5. The method of claim 1 wherein the step of determining includes the step of tracking the number of requests which fail for a selected endpoint.

6. The method of claim 5 further including the step of inhibiting future requests to the selected endpoint if the number of consecutive failed transactions exceeds a threshold number.

7. The method of claims 6 further including restoring transactions to the selected endpoint after a period of time has expired.

8. The method of claim 1 further including the step of selecting a second one the plurality of endpoints and repeating said step of initiating and said step of reporting for said second one of the plurality of endpoints.

9. The method of claim 1 wherein the transaction is one of a request for email data from a server at the endpoint, a request for a list of DNS servers, a request for a list of directory servers, or a request for a cluster of application servers.

10. A method for balancing load in a network system, the system including a plurality of clients initiating transactions with a plurality of servers, comprising:

specifying for each transaction a name associated with one or more servers capable of completing the transaction;

in response to a request from a client, providing a plurality of IP addresses associated with the name, each IP address identifying one of the plurality of servers capable of completing the transaction; and

determining whether to initiate future requests to the server at said address based on the result of the request.

11. The method of claim 10 wherein the step of providing comprises returning a DNS A record having a plurality of addresses associated with said name.

12. The method of claim 10 wherein the step of providing comprises returning an DNS MX record having a plurality of addresses associated with said name.

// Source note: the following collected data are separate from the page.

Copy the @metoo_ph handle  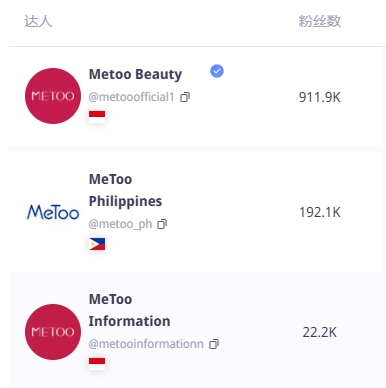coord(162,224)
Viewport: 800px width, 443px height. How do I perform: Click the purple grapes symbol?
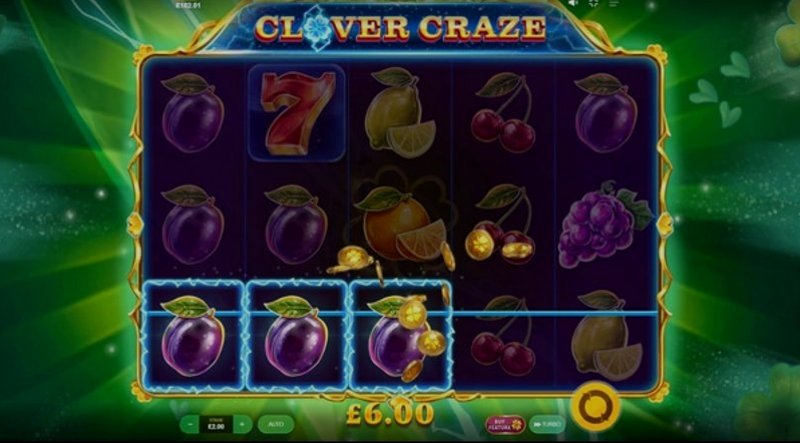(x=604, y=225)
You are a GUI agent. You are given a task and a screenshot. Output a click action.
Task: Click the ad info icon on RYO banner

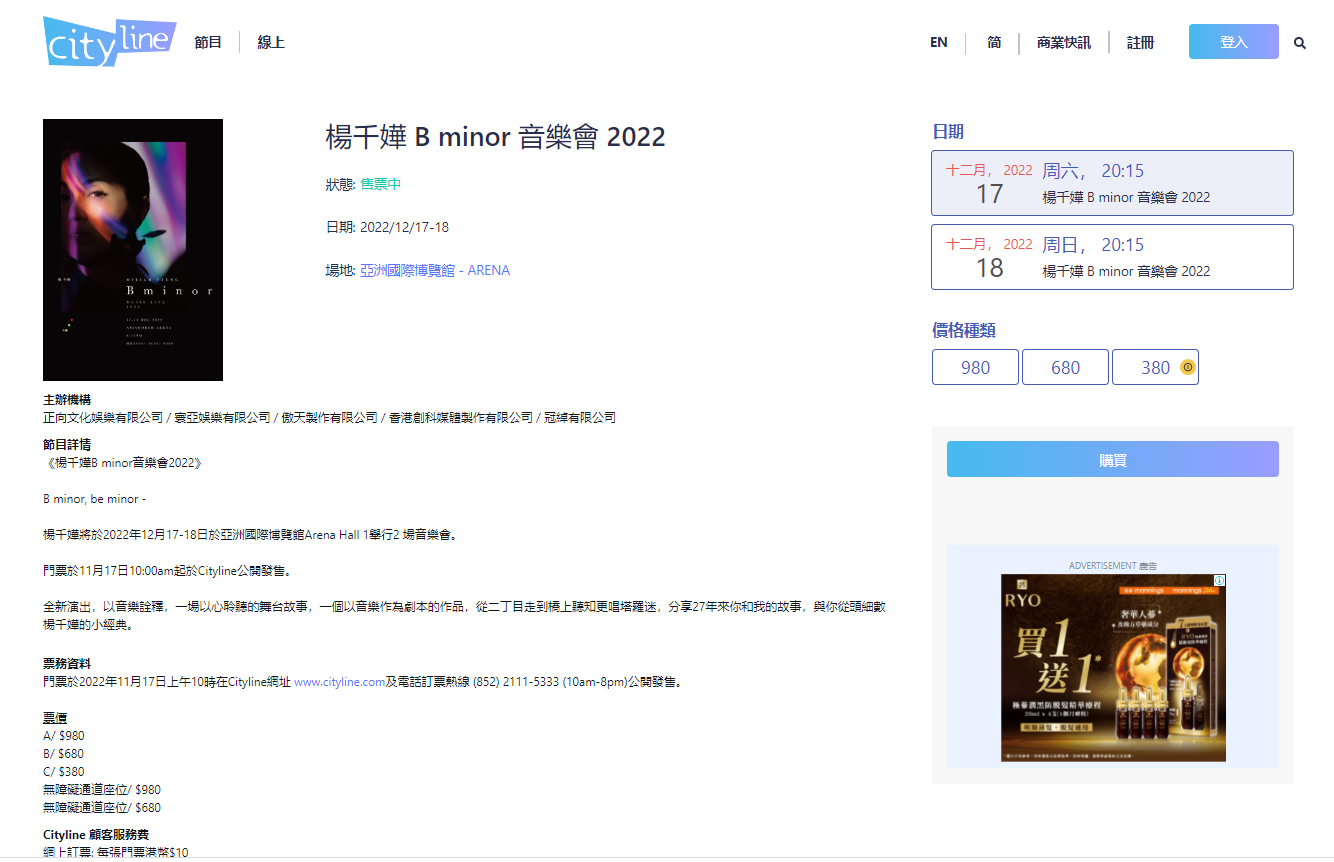point(1219,581)
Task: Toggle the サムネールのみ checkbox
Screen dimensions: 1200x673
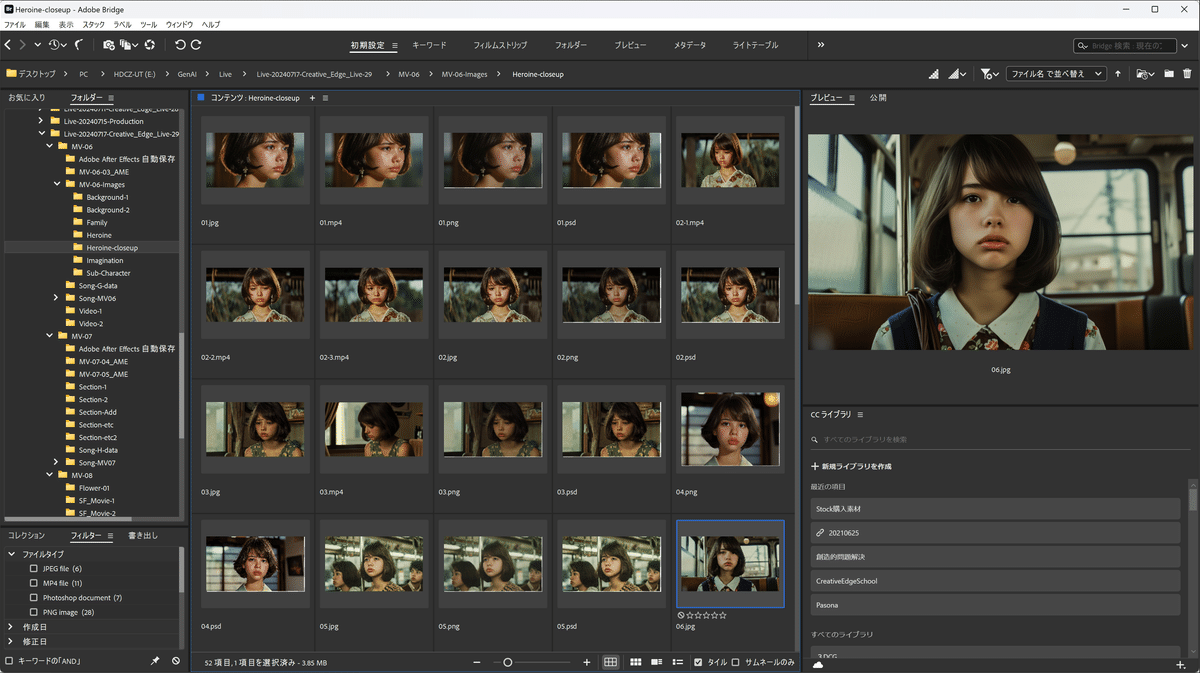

13. The method of claim 12 further including weighting the addresses by transactional load capability.

14. The method of claim 10 further including the step of tracking the number of transactions which fail for a selected IP address.

15. The method of claim 14 further including the step of inhibiting transactions to the selected IP address if the number of consecutive failed transactions exceeds a threshold number.

16. The method of claims 15 further including restoring transactions to the selected IP address after testing whether a transaction to the IP address succeeds after a period of time has expired.

17. A computer-readable medium having computer-executable instructions for performing steps comprising:

receiving a request to perform a transaction by a client within the controlled networking system, the request including a name identifying a transaction server specified in the networking system to perform the transaction;

resolving the name record by providing a plurality of IP addresses of transaction servers available to perform the transaction;

receiving an indication of whether the transaction succeeded for an IP address; and

determining whether to initiate future requests to the server at said IP address based on the result of a number of consecutive requests to the IP address.

18. The method of claim 17 further including inhibiting transactions to the IP if a number of transactions to the IP are not completed.

19. The method of claim 18 further including restoring transactions to the IP after a specified time period.

20. The method of claim 18 further including testing whether a new transaction to the IP succeeds after a period of time.